Asset group membership:

  • GET /api/v2/asset-groups/{id}/assets — list the assets in a group.
  • POST /api/v2/asset-groups/{id}/assets — add assets to a group.
  • DELETE /api/v2/asset-groups/{id}/assets/{asset_id} — remove a specific asset from a group.

The CRUD endpoints are the building blocks for sync scripts. A typical pattern: fetch the upstream inventory (cloud console, CMDB, scanner), iterate the entries, and POST new ones / PATCH changed ones / DELETE retired ones. Pair the script with the verified-vs-unverified discipline — set the script to leave new assets unverified for human review, or trust the upstream source and set them verified directly via the verified field.

Common pitfalls

A handful of patterns recur when teams operate the asset inventory.

  • Unverified queue that never gets worked. A program with auto_verify_new_assets set to off and an unverified queue of two hundred assets nobody's touched in six months has effectively disabled the verification discipline by inattention. Either schedule a recurring queue-cleanup pass (weekly is reasonable for active programs), or accept that the discipline isn't operating and turn auto_verify_new_assets on so at least the queue isn't full of assets the program isn't acting on.

  • Deleting assets the program still references. Deleting an asset that's linked to open risks or active control tests doesn't unlink the references; it leaves orphan rows in the join tables.

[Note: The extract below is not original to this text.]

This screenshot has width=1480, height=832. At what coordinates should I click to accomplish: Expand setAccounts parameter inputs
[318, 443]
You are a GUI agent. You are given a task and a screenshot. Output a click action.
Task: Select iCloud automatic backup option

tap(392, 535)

The risk's view shows the dangling asset link as an unresolved entry, and the affected-asset count drops without the program noticing why. Before deleting, check the asset's associations (the GET /api/v2/assets/associations endpoint or the manual review of risks-and-controls views) and decide whether to delete-and-accept the orphans, or to retire the asset with a rename instead.

  • Asset groups treated as static lists. A group named "Production Database Cluster" populated once and never updated drifts as the environment changes — new servers don't get added, decommissioned servers don't get removed. The whole point of the group abstraction is that the group's membership is the live list. Add the group-membership update to whatever change-management process governs the underlying environment.

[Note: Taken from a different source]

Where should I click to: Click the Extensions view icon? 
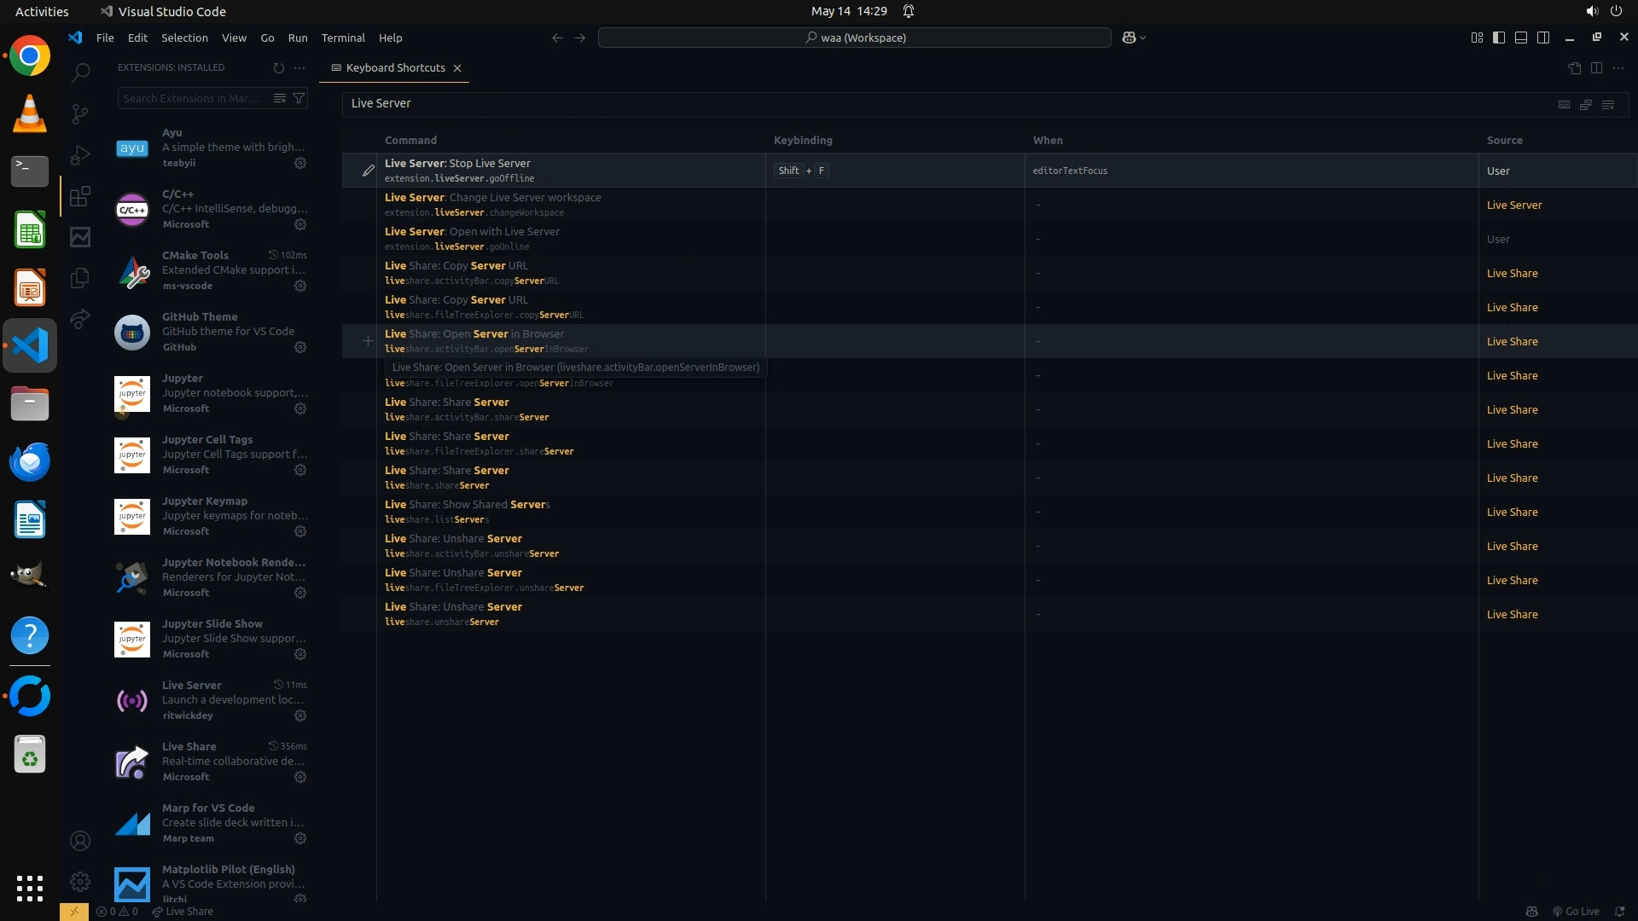(x=80, y=197)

  • Skipping the Asset Valuation field. A program that leaves every asset at the default valuation produces risk-scoring math where every linked risk inherits the same impact contribution from the asset, regardless of whether it's a developer's test laptop or the production database. Spend the time on the valuation calibration; it's the field that makes risk-impact-by-asset reporting meaningful.

  • Asset name as a dumping ground. The name field accumulates parenthetical notes ("Web1 (DR pair, decom Q3, owned by Sara)") because the program doesn't have a better place to put the metadata. Use the Asset Details field for context that doesn't fit in the structured fields; reserve the name for the canonical identifier other systems will reference.

  • Inventory built once and frozen. First-time inventory population usually completes in a few days of focused work. The inventory becomes a liability the moment it stops being updated — six months later, the inventory is a snapshot of what the program used to run, not what it runs now. Build a recurring sync mechanism (API-driven from the upstream source of truth, plus a cleanup pass on the unverified queue) before the first import is even complete.

  • Encryption Extra on, then querying the database directly. When the Encryption Extra is enabled, the asset name, IP, and details columns are encrypted at the database level. External tools that read the assets table directly will see ciphertext, not plaintext, in the encrypted columns. The fix is to read through the v2 API instead — the API decrypts on the way out — or to disable encryption for the columns you need plaintext access to (with the obvious caveats about why the encryption was on in the first place).

  • Asset Teams left blank. Empty Asset Team(s) combined with AllowAllUsersToSeeAssetsNotAssignedToTeam set to off produces an asset visible to nobody. Combined with the same setting set to on, it produces an asset visible to everyone, which defeats the purpose of the team-based segregation. Pick the teams deliberately; the field is the access-control gate.